You are forgetting that Uncle Sam gets $33 of that $95.


----------



## glycerine (Aug 1, 2011)

sbell111 said:


> fernhills said:
> 
> 
> > Only spend what you earned. I only sold one pen for $95 in July. Soooo i got $95 dollars to spend. I will probably spend about $40 of it, carry the rest over till next month. One trick is try to make things that you do not have to buy kits for, just wood that you have had for a long time. Over the long term doing it this way gives you a pool of cash for your addiction. Earn some, only spend half, it works.. Carl
> ...


 
What Uncle Sam doesn't know, won't hurt him!


----------



## BlackPearl (Aug 1, 2011)

fernhills said:


> Only spend what you earned.



Where is the fun in that??


----------



## BlackPearl (Aug 1, 2011)

Frank Nemke sr. said:


> If most men offered to giveup beer so they could spend "that money" for kits, they would have more kits than they could turn.   Then everytime a friend comes over ask him to bring a 6 pk



Since I still have 5 bottles out of a six pack my son brought when he came to dinner in 2008 (he drank the one) it would not get me much and I can not remember the last time someone "came over" yeah I can we had a party in June of 2001.


----------



## underdog (Aug 1, 2011)

You still have 5 bottles of something from 2008? :bulgy-eyes:

Isn't it skunked by now?


----------



## firewhatfire (Aug 1, 2011)

Take the 50 and buy her a massage and tell you were thinking about her. That you can wait till next month to get a few pen parts.  I bet you get your money's worth that month and maybe a few pen parts in return.


----------



## navycop (Aug 1, 2011)

I would spend $45 on pen kits and bank $5.00 that way I would never be broke. And in 5 months you would have $75 to spend.


----------



## workinforwood (Aug 2, 2011)

I'd be pretty upset with only $50 to spend. Really a tough question, especially if that's my budget every month regardless if I turn the 50 into several hundred. I can't think of an answer, the question has me flustered.


----------



## sbell111 (Aug 2, 2011)

I think that this question assumes that the individual turns purely as a hobby and also has other interests.  Certainly, it is moot for anyone who sells pens that he turns as most people would finance additional pens from pen sales.  

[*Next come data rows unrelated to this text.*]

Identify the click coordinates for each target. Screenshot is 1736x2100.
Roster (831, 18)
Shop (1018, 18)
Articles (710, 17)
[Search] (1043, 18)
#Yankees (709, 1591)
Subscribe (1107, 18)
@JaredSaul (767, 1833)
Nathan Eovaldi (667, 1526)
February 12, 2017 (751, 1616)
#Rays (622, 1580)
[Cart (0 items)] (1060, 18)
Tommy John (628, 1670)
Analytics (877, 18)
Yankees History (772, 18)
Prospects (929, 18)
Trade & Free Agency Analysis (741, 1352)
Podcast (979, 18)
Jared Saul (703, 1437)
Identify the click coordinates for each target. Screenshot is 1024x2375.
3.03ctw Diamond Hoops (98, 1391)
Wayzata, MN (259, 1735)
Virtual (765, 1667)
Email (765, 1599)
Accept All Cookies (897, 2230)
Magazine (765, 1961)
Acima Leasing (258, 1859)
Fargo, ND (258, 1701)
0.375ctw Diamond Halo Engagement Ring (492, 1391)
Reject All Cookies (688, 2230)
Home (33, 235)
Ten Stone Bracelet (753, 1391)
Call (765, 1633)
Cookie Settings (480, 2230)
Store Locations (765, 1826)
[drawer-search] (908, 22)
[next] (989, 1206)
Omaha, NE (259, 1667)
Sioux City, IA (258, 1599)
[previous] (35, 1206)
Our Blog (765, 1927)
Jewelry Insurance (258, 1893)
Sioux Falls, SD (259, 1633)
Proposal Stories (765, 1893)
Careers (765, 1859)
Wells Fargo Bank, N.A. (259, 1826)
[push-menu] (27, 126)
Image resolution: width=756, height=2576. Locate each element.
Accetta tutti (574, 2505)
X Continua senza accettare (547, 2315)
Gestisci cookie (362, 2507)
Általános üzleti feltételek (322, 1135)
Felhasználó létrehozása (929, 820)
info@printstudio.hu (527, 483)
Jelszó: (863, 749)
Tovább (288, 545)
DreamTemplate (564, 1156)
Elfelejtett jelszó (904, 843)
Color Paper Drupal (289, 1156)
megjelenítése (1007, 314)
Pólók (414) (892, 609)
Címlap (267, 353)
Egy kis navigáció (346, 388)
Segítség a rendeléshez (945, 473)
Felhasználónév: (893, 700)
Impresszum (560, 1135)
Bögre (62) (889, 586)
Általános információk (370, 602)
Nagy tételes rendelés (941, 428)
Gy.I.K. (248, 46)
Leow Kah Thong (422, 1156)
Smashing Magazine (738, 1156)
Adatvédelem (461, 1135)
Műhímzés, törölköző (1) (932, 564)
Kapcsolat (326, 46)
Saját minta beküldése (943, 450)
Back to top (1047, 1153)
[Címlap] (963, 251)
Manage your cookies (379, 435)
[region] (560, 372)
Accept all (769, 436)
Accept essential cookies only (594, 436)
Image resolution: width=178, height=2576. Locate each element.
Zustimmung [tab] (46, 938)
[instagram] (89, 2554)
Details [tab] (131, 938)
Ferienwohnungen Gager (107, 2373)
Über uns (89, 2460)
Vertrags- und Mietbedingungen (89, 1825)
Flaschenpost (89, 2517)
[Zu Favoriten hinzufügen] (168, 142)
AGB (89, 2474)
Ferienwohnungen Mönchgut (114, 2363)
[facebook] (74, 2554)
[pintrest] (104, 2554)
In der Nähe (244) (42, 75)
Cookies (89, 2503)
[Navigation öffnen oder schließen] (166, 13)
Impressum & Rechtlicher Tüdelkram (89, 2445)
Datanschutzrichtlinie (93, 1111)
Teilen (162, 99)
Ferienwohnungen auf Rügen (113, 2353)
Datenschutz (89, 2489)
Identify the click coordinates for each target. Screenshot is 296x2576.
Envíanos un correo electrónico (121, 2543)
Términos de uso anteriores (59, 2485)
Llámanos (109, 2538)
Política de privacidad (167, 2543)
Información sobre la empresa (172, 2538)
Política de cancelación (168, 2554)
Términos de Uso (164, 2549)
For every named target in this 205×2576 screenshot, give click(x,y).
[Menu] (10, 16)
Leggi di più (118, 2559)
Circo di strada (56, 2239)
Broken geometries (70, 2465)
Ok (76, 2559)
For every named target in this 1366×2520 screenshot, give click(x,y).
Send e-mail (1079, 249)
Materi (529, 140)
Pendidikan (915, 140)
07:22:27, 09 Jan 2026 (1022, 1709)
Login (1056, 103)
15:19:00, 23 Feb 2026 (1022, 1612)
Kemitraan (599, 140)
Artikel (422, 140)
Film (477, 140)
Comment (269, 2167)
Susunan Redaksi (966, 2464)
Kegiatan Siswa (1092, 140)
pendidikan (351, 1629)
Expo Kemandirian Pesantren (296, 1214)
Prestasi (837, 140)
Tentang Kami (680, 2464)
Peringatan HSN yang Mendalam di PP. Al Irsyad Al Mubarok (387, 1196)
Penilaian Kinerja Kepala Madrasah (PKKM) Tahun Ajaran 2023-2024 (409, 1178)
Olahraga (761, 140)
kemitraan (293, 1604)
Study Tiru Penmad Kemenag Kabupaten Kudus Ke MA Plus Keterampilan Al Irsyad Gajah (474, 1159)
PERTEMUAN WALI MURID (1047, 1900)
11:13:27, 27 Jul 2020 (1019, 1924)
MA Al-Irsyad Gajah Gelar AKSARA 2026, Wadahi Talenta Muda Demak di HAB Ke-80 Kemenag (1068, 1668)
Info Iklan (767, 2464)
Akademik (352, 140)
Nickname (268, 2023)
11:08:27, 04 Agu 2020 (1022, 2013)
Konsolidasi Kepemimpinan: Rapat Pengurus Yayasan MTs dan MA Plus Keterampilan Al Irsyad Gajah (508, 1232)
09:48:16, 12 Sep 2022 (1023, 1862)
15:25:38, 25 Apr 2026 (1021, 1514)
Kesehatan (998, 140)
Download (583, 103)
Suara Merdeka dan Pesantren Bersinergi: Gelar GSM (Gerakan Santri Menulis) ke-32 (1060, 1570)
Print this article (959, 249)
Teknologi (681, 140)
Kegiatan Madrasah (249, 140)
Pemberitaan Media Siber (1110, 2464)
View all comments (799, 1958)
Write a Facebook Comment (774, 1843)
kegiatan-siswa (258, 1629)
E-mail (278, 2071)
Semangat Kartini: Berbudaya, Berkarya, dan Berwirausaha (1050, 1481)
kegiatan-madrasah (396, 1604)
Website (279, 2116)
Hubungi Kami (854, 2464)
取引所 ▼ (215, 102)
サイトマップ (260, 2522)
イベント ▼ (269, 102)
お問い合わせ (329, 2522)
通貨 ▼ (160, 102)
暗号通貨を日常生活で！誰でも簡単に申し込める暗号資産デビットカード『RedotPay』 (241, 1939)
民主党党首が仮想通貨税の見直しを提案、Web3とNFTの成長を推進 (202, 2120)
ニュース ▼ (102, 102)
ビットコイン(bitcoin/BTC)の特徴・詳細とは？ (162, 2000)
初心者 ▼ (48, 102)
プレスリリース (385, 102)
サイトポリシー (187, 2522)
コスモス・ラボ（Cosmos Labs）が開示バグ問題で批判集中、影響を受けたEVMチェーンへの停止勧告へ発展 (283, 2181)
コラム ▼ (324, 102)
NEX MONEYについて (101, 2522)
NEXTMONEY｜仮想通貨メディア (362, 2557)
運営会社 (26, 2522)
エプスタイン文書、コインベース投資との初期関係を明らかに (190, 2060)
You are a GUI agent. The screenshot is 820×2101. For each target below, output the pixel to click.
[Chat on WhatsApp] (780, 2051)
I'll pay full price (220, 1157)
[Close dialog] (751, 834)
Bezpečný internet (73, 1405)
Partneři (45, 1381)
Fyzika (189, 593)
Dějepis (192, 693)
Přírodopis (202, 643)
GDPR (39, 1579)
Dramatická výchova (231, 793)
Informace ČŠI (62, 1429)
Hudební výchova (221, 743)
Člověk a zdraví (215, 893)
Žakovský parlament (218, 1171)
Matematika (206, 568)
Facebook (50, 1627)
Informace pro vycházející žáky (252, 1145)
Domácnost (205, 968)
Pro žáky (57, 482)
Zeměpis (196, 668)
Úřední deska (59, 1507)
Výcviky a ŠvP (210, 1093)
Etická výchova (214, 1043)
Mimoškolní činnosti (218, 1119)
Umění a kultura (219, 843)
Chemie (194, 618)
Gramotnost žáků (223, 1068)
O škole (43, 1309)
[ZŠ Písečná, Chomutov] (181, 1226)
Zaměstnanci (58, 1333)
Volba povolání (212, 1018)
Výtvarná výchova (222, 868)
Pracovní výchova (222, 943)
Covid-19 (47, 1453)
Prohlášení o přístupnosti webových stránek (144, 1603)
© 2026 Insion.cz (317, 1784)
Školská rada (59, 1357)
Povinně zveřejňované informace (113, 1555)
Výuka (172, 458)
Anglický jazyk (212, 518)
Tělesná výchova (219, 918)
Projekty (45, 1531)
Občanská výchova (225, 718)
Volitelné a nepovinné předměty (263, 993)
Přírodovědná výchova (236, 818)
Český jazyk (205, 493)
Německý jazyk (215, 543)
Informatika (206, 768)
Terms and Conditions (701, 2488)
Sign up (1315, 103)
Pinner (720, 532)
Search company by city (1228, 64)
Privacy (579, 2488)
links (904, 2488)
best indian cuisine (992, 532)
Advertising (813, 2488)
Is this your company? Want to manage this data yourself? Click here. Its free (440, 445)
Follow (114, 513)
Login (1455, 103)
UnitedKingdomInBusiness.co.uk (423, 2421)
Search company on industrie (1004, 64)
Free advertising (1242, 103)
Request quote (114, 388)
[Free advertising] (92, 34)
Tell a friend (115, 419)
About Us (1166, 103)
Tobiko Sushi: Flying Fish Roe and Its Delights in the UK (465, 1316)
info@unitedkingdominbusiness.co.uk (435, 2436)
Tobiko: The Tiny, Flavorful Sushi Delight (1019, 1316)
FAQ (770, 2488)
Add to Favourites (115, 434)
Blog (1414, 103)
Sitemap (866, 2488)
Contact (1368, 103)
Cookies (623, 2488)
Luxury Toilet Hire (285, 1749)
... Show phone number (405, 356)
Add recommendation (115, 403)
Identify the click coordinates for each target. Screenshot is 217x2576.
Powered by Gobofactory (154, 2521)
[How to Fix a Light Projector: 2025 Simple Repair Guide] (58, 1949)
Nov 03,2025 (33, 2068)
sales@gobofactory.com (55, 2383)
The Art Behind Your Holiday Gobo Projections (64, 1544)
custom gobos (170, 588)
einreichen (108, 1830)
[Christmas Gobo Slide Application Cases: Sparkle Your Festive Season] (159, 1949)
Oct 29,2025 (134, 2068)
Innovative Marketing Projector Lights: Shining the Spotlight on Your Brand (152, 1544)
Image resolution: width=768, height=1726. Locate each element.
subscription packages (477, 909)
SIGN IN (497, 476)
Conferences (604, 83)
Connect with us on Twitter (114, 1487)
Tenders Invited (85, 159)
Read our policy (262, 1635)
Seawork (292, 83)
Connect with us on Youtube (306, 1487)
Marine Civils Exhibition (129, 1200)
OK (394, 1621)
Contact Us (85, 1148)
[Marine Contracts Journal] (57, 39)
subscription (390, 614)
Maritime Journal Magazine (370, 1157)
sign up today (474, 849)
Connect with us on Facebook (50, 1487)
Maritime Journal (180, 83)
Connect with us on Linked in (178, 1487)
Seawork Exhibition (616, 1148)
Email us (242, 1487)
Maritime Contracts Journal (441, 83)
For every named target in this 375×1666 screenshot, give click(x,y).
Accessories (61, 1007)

I surmise that the individual must have other interests because $50 discretionary spending for an entire month is really, really low.


----------



## Smitty37 (Aug 2, 2011)

*Hmmmm*

Since you can go over on shipping find someone who ships free calculate the shipping you'd otherwise pay and add that to each order.  Should get you about 10% - 15% more stuff.

Actually where you buy is probably as important as what you buy.  All prices are not the same.

It also depends on how much time per month you want to put into making pens and how much you put into each pen, whether you cast, segment or otherwise do special prep of your own blanks, how much time you spend on the finishing. Using your pocket knife to "rough round' the blanks will also add a little time to each pen.   

$50.00 can buy quite a few slimlines on one hand, on the other hand they don't take very long to make unless you spend a whole lot of time with the finish, which according to a number of folks her you can do.


----------



## Smitty37 (Aug 2, 2011)

sbell111 said:


> fernhills said:
> 
> 
> > Only spend what you earned. I only sold one pen for $95 in July. Soooo i got $95 dollars to spend. I will probably spend about $40 of it, carry the rest over till next month. One trick is try to make things that you do not have to buy kits for, just wood that you have had for a long time. Over the long term doing it this way gives you a pool of cash for your addiction. Earn some, only spend half, it works.. Carl
> ...


 
Not unless you're a lot richer and a lot worse at arithmetic than I am.


----------



## Smitty37 (Aug 2, 2011)

*Not*



ed4copies said:


> Sounds like we need to redefine the problem:
> 
> Make a GORGEOUS pen--whatever flavor is LOYL's favorite. REALLY suited to her personality. Ya gotta make it so you KNOW she will kill for it (but you have to run faster than she can, for this to work).
> 
> ...


 
I always chuckle at this thinking.  Ya know, I do not answer to my wife for what I spend or what I spend it on.   Also, she does not answer to me for what she spends or what she spends it on.  

The first 30 years, we spent it all on the kids (well most of it) and since then we do what we damned well please with it.  We agree on big things like cars and houses before we buy but the small stuff.....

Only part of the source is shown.